» Supplied information:
● ● ● ● ●
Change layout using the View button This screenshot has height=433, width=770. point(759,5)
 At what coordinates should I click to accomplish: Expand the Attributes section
● ● ● ● ●
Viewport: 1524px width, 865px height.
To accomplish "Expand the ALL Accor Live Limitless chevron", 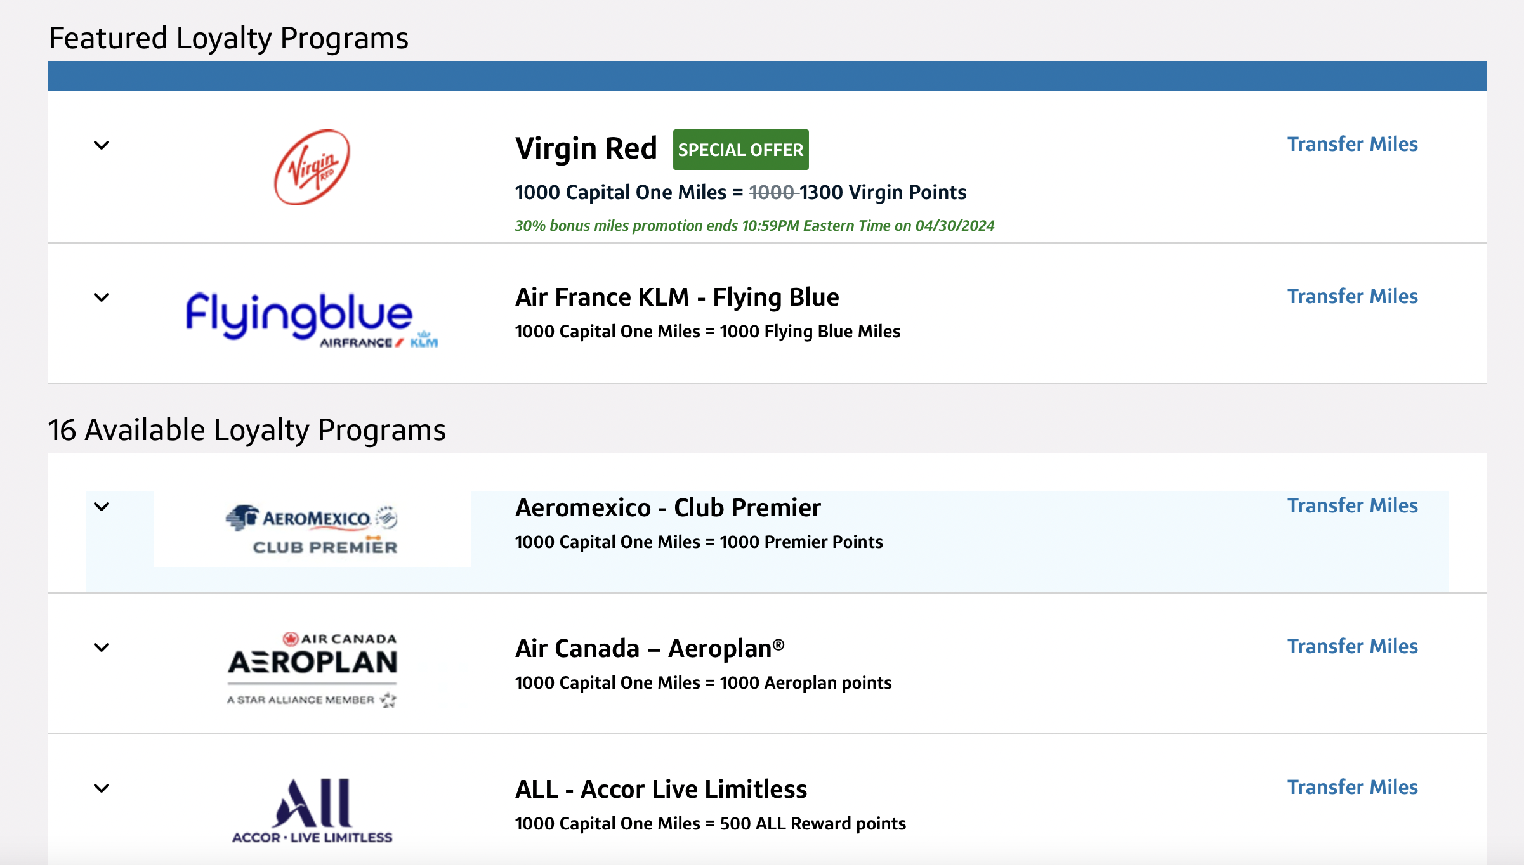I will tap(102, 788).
● ● ● ● ●
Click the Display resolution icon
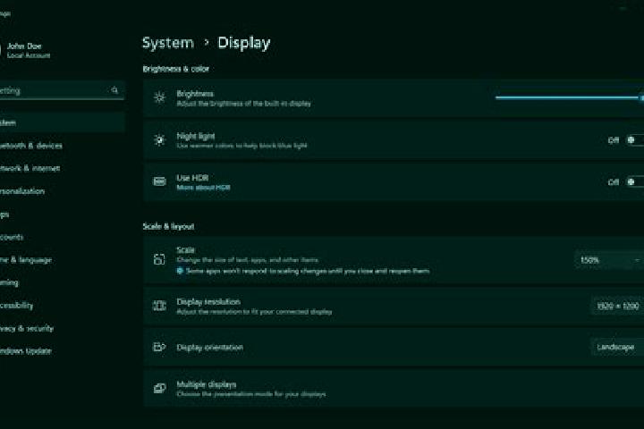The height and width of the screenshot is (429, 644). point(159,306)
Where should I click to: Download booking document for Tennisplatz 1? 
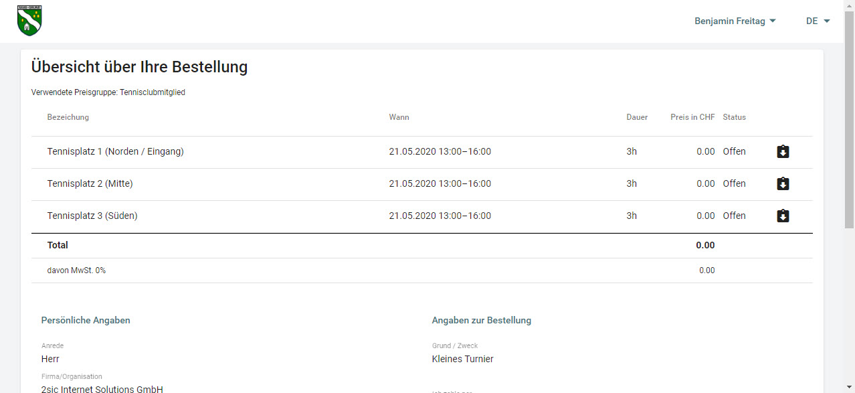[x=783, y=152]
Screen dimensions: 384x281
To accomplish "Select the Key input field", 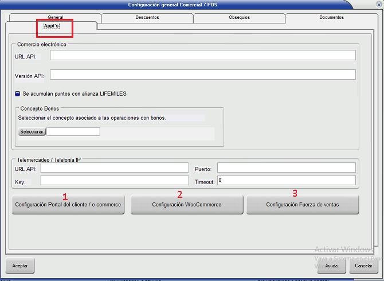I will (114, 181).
● ● ● ● ●
From the records above, quote only the lines running from the line with "Change layout using" to the line with "At what coordinates", both lines included.

» Answer to this exercise:
Change layout using the View button This screenshot has height=433, width=770. point(759,5)
 At what coordinates should I click to accomplish: Expand the Attributes section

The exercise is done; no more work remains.